# Exercise:
Please set down, unchanged, each line from the one with "The width and height of the screenshot is (692, 343)." to the final line of the data below, both included. Drop the pictures.

++++++

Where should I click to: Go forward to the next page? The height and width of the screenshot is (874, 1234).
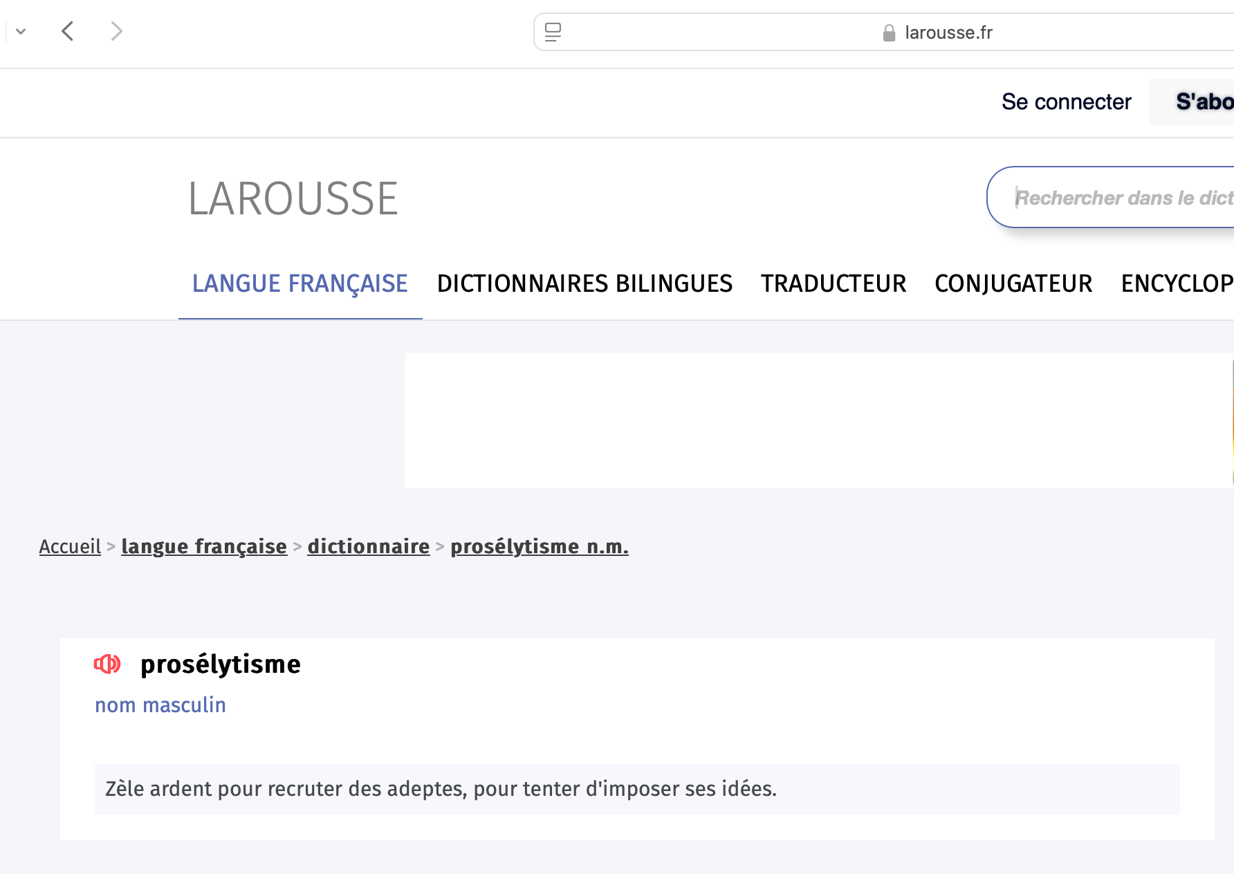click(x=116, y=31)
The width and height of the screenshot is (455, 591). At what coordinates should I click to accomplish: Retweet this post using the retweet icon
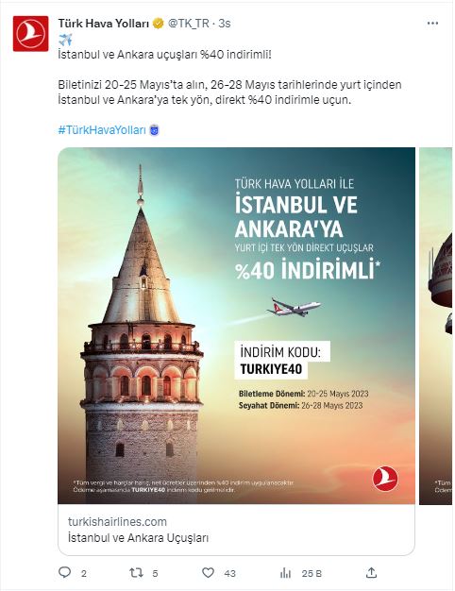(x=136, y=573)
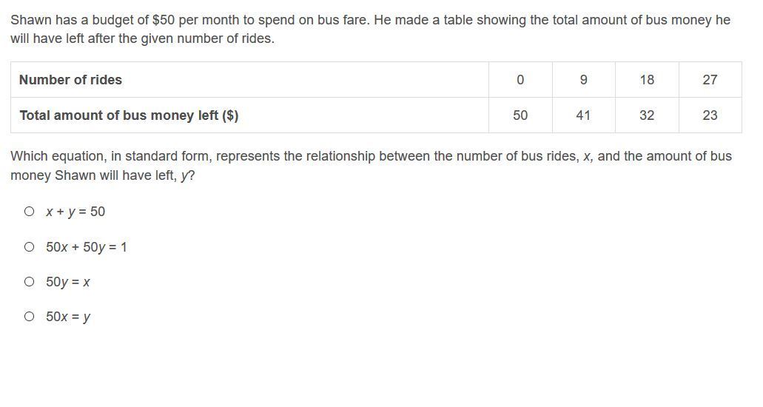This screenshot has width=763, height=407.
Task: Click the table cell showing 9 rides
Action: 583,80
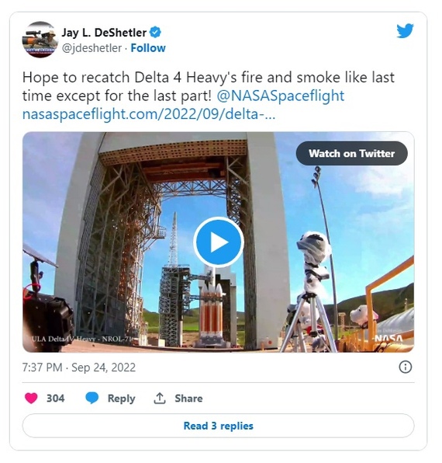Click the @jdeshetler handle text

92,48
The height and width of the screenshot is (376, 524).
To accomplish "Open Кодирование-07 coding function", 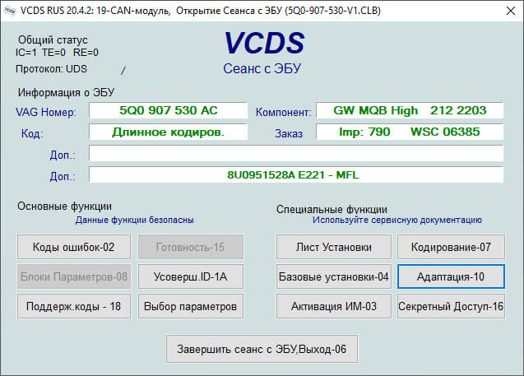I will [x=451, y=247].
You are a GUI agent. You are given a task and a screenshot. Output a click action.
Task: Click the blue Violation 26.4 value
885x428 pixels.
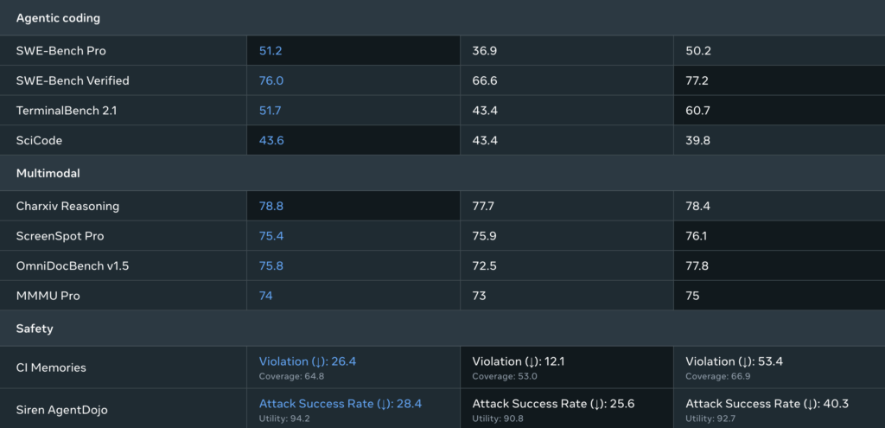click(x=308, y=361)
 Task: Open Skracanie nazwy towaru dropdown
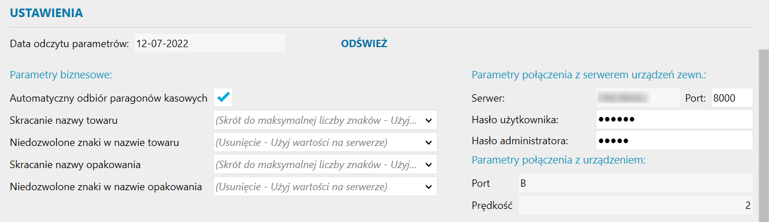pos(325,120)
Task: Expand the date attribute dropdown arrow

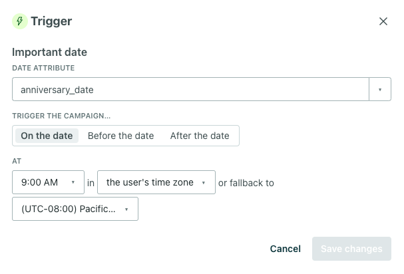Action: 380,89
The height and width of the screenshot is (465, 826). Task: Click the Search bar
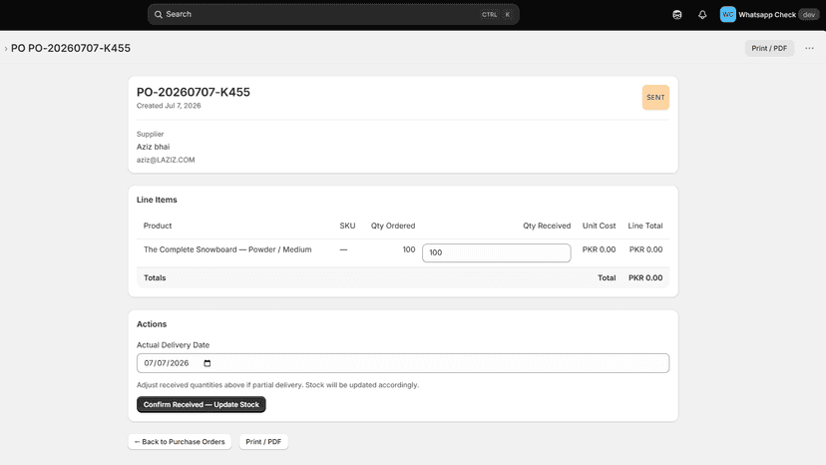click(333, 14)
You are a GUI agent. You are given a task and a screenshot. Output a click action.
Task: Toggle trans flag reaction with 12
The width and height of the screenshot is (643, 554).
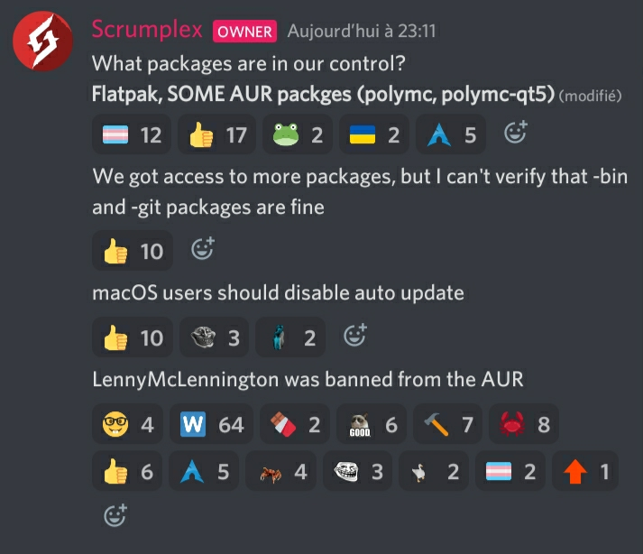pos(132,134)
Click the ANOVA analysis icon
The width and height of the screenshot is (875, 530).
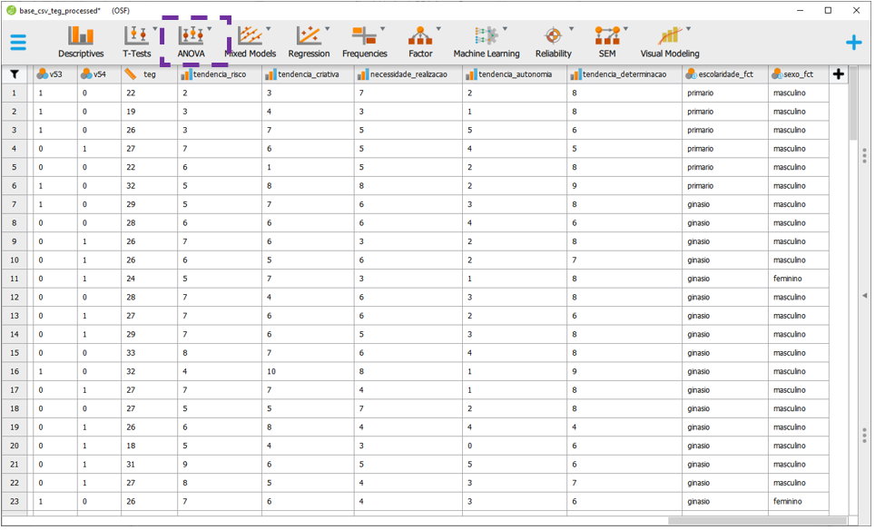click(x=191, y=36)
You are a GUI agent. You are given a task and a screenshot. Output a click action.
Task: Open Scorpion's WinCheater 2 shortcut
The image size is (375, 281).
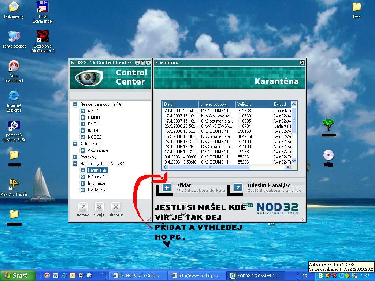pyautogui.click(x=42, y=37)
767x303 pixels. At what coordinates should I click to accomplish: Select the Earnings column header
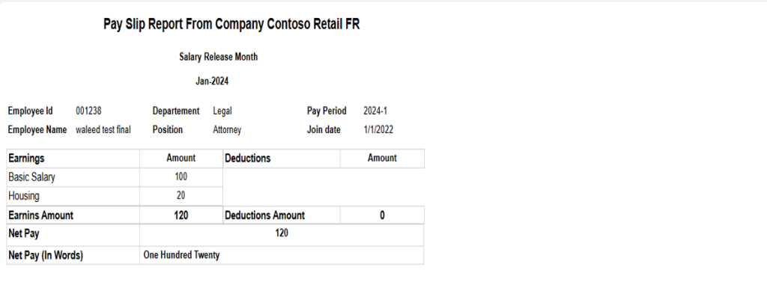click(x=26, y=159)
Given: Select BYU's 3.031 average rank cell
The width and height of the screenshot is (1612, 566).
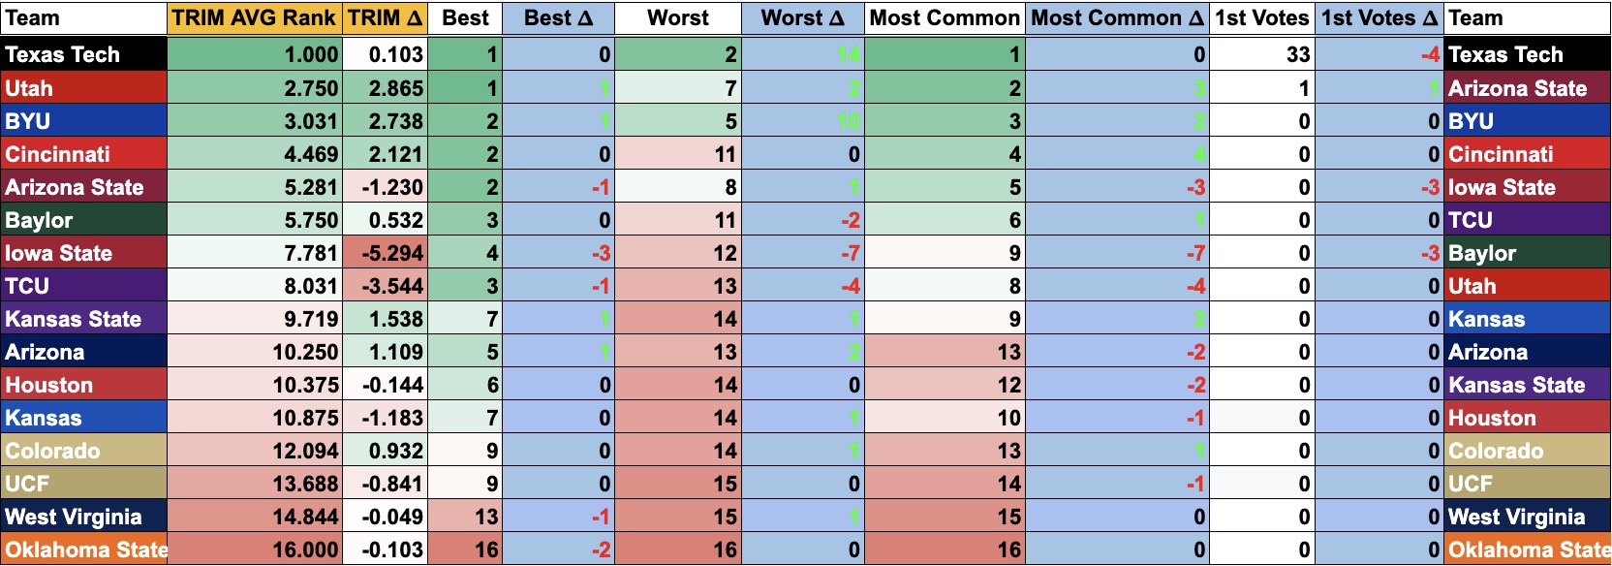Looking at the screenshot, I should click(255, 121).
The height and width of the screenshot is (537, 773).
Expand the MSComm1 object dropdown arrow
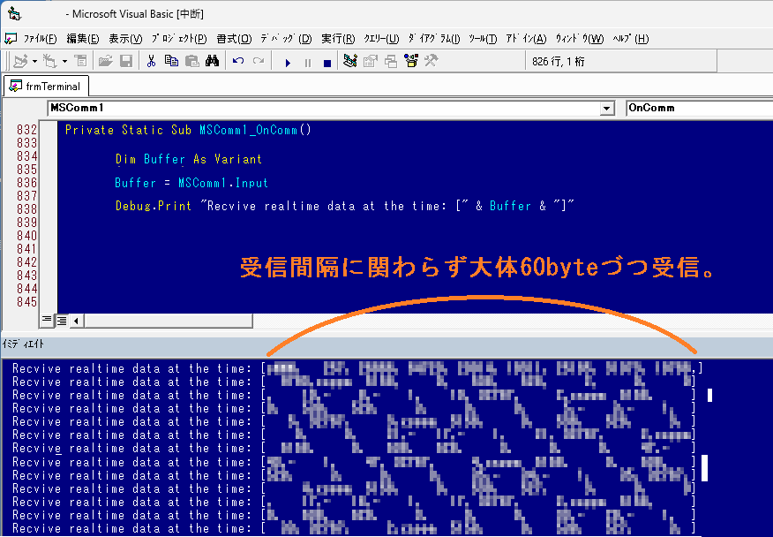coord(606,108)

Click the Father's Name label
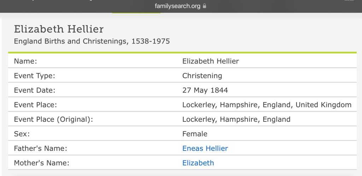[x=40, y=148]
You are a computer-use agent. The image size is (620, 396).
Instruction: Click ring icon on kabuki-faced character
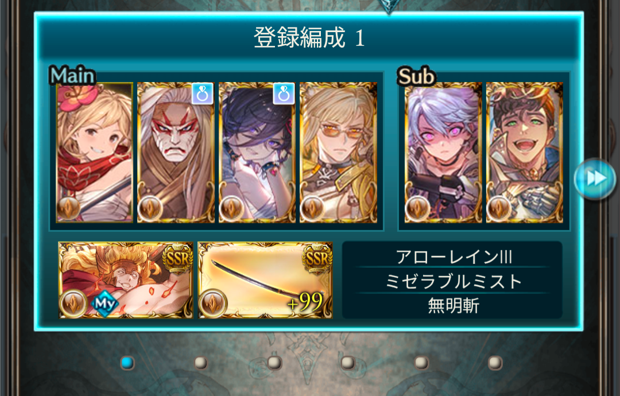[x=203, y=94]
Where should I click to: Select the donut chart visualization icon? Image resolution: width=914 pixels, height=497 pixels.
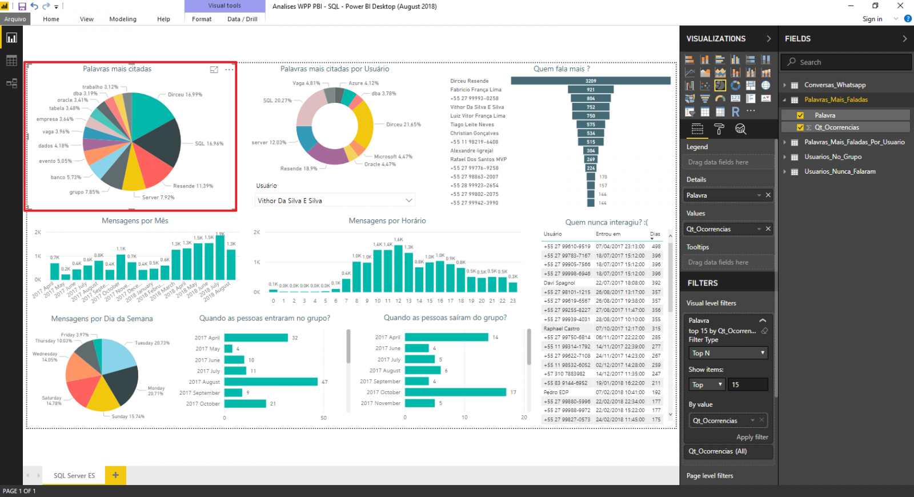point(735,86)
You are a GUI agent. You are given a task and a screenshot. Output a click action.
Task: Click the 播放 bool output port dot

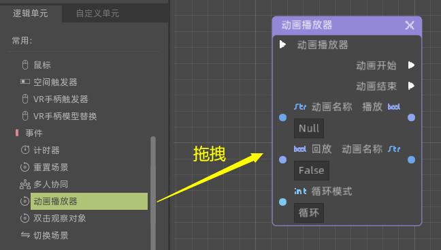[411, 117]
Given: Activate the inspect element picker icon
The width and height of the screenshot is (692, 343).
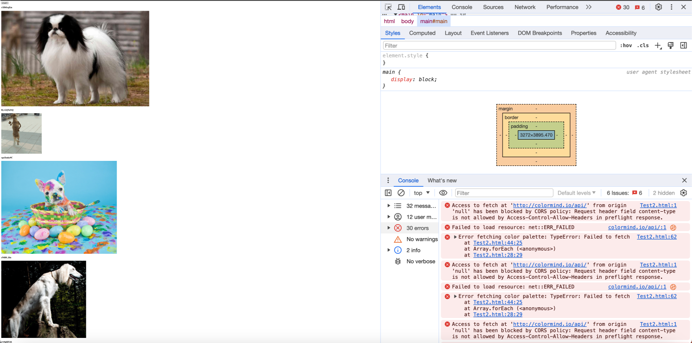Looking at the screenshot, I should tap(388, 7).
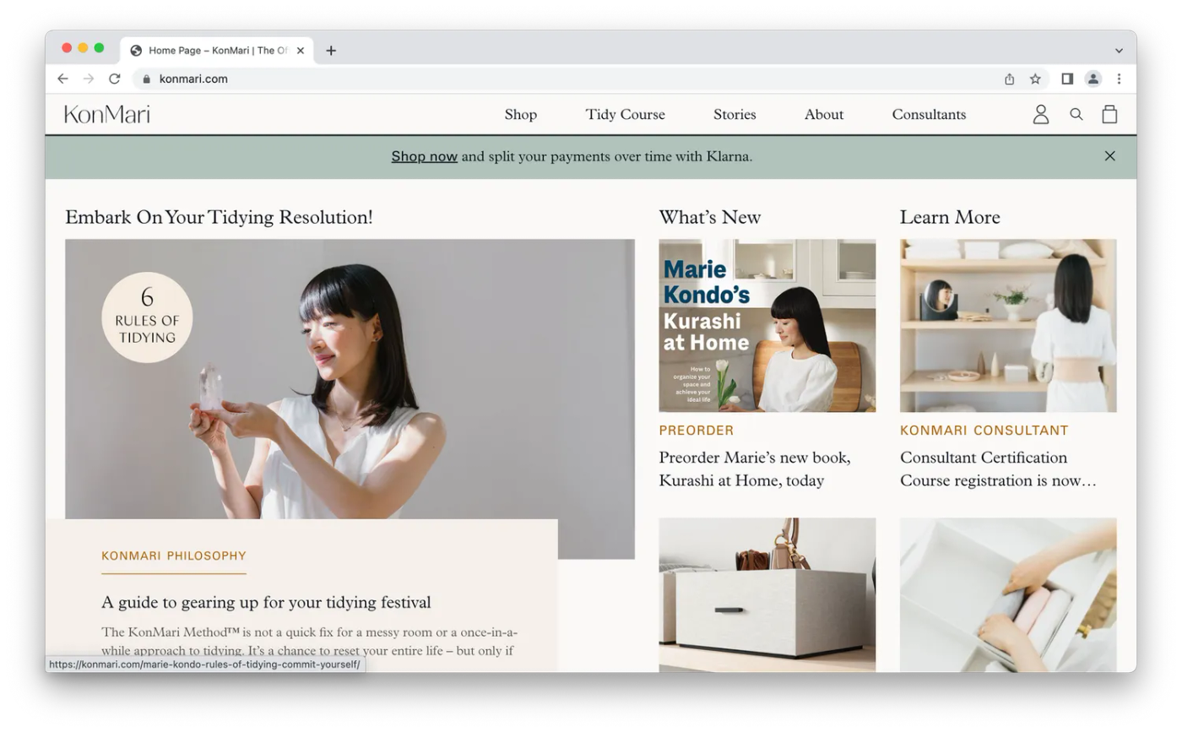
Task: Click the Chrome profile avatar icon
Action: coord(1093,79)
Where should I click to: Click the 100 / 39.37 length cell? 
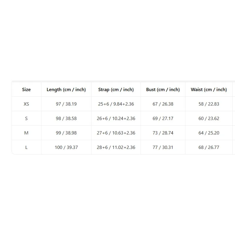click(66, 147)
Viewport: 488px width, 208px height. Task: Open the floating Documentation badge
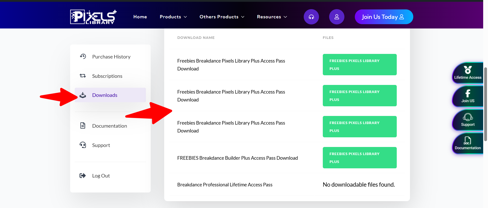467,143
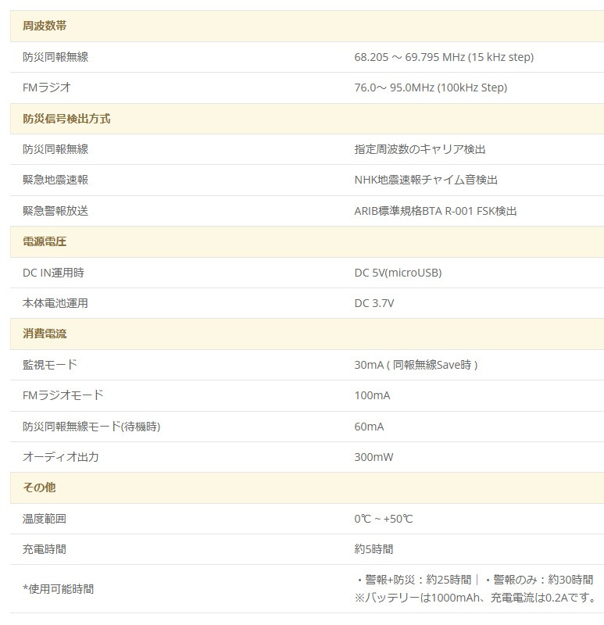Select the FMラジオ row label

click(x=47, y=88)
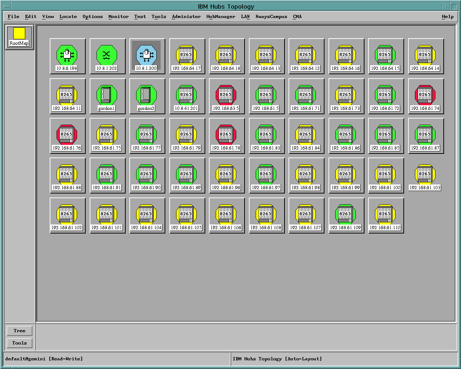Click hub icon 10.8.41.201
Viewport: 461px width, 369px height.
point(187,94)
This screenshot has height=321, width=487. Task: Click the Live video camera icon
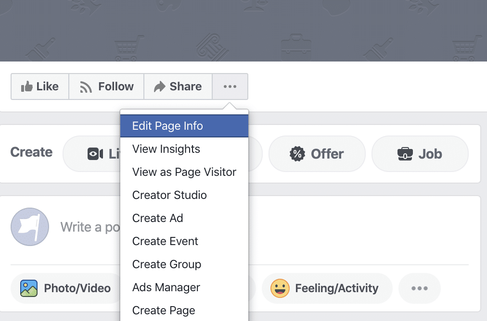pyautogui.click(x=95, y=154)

++++++

# Written reply:
The width and height of the screenshot is (692, 343).
Looking at the screenshot, I should tap(388, 7).
Task: Click the Chrome profile avatar icon
Action: coord(1093,79)
Where should I click to: Click the 100 / 39.37 length cell? 
click(66, 147)
Viewport: 488px width, 208px height. Task: Open the floating Documentation badge
467,143
Select the FMラジオ row label

click(x=47, y=88)
Click hub icon 10.8.41.201
Viewport: 461px width, 369px height.
point(187,94)
This screenshot has height=321, width=487. Task: Click the Live video camera icon
pyautogui.click(x=95, y=154)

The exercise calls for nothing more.